Поднялась настоящая суматоха, когда я появился там в военной форме и обратился с просьбой о работе. Мне дали понять, что мне следует оставаться на своей службе. Офицер, не получивший никакого иного профессионального образования и компетентный лишь в военном деле, не мог рассчитывать, что ему дадут работу, а следовательно, ему нельзя выдать пропуск в город. [296]
Но мне повезло. В Любеке я встретил доктора Ульриха Клааса; это он пытался из-за желтухи задержать меня в кольбергском госпитале. Обер-лейтенант медицинской службы в парашютных частях стал теперь штатским врачом с приличной практикой, а благодаря связям своей жены-шведки — врачом при Шведском Красном Кресте и при Young Men Christian Association (YMCA) —Союзе христианской молодежи, членами которого были в большинстве шведы и датчане. Он сразу согласился мне помочь.

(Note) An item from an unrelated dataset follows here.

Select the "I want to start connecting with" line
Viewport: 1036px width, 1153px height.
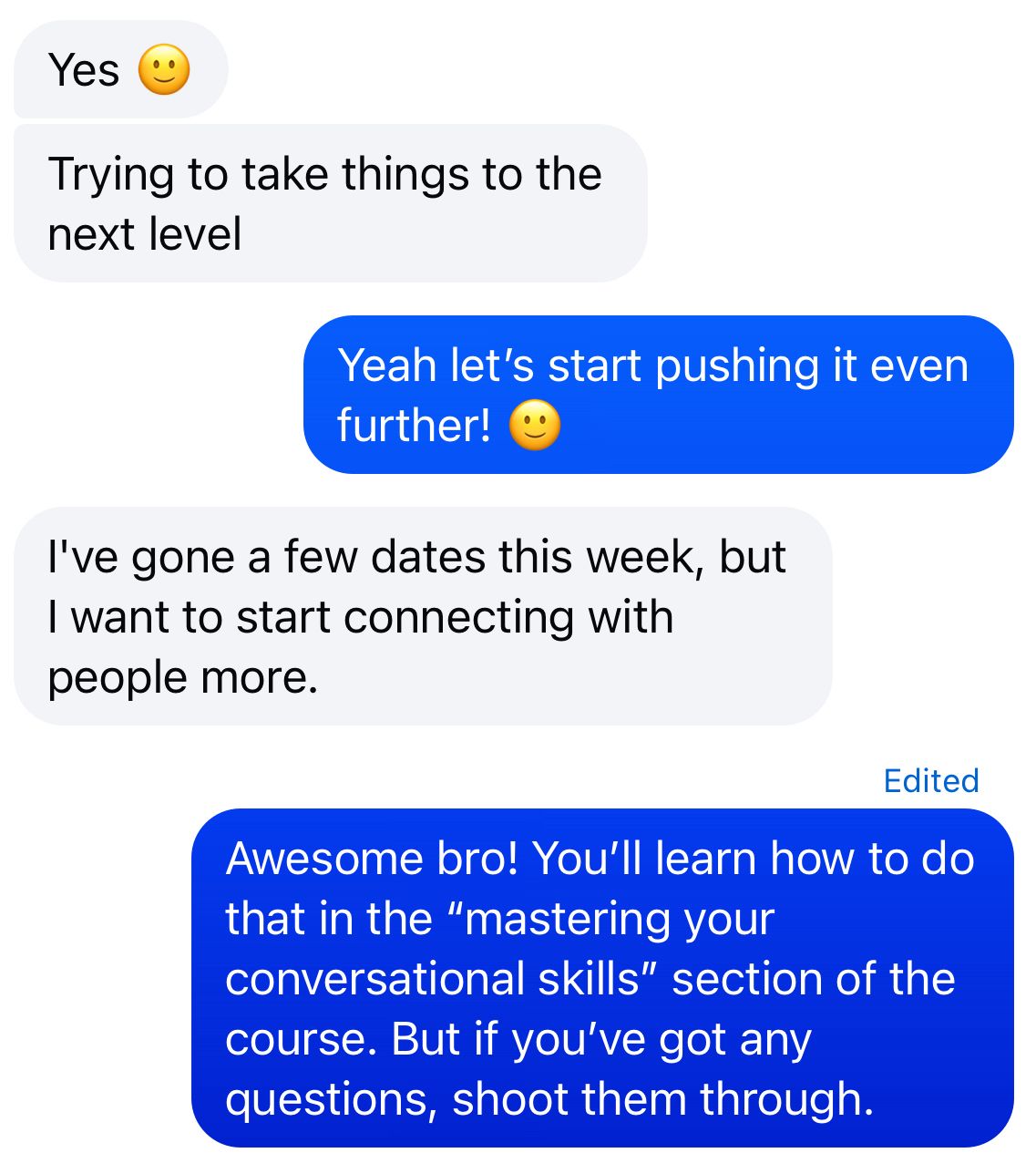point(360,617)
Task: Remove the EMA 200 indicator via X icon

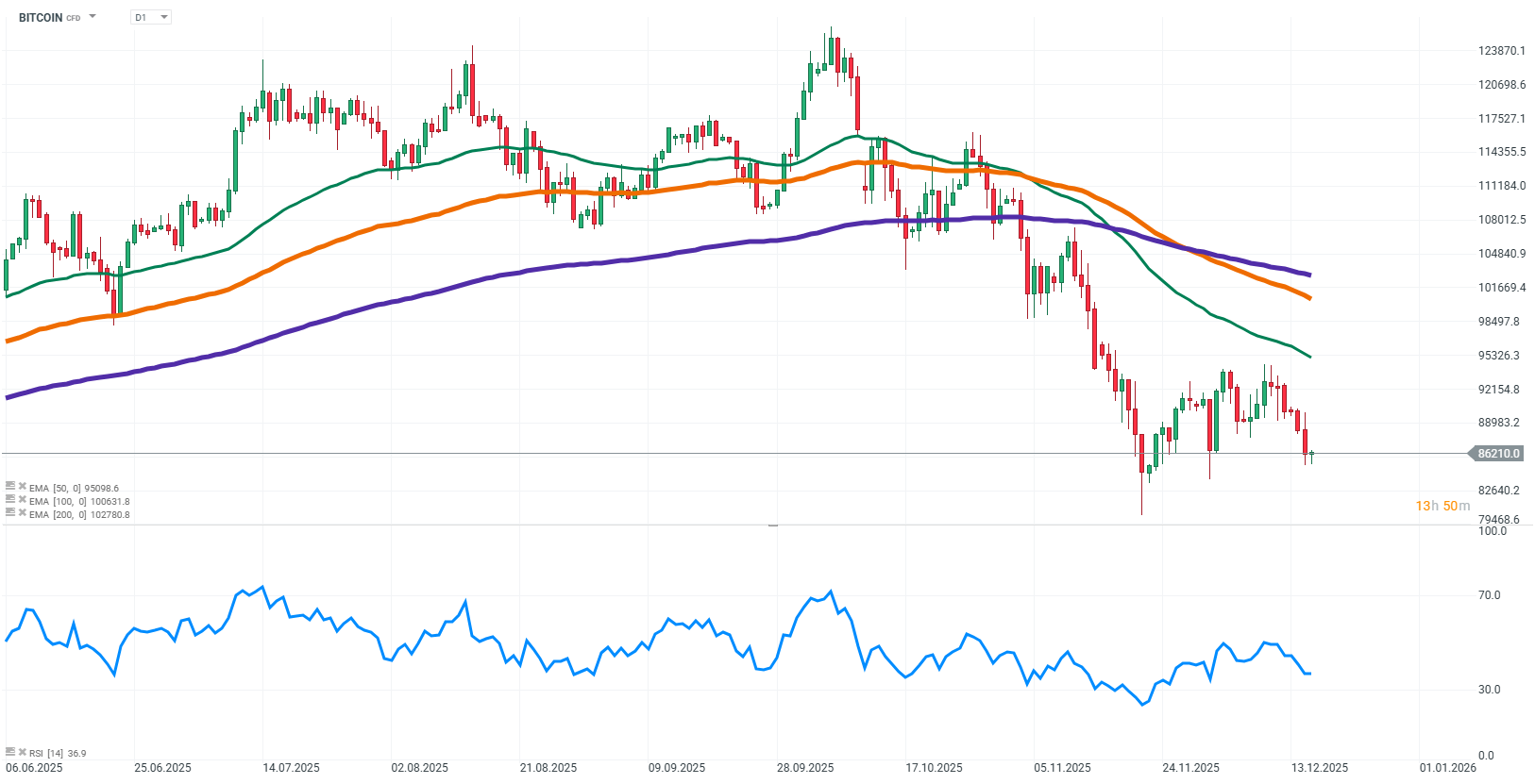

По ходу нашей беседы выяснилось, что ему нужен шофер, и он спросил меня, нет ли среди моих солдат подходящего человека. Конечно, я знал одного такого человека. Единственно ценное, что я после многих лет военной службы принес домой, было водительское свидетельство всех классов. В гражданской жизни я не мог применить ничего из того, чем мне начиняли голову па многочисленных курсах усовершенствования. Таким образом, я стал шофером у моего друга доктора Клааса. Но раньше надо было урегулировать два дела.
Сначала я должен был обеспечить за собой это место и добыть пропуск в Любек. Биржа труда отказала: имеется достаточно много безработных шоферов и мне следует остаться в моей части.
Я обратился к заведующему биржей труда.
— Что вам угодно?
— Я имею возможность приступить к работе в качестве шофера у доктора Клааса и прошу предоставить мне это место.
— Исключено. У нас есть другие кандидаты.
— Но доктор Клаас желает взять меня.
— Оставайтесь в военной полиции! Там вы хорошо устроены. Вы не получите этого места.
Он заупрямился, но я тоже. Я не уходил от него. Он с недовольством меня оглядел.
— Что еще, господин капитан?
То, что он обратился ко мне именно как к капитану, чуть-чуть меня не поколебало. Но все же я не отказался от своего намерения. Мгновенно у меня возникла спасительная мысль.
— Господин заведующий, я откажусь лишь в том случае, если вы сможете направить доктору Клаасу шофера, владеющего шведским языком. Доктор Клаас придает [297] этому большое значение, так как он лечит шведскую колонию в Любеке.
К счастью, меня не спросили, владею ли я шведским языком.
Заведующий биржей труда позвонил по телефону, и я получил работу и пропуск в Любек.
Теперь мне предстояло добиться увольнения из военной полиции. После долгих хождений по инстанциям в Нойштадте у меня состоялся последний разговор с британскими офицерами и я получил свидетельство об увольнении и причитавшееся еще мне жалованье военнослужащего. Взамен англичане получили револьвер. Так произошла моя запоздалая капитуляция. Это было 26 июля 1946 года.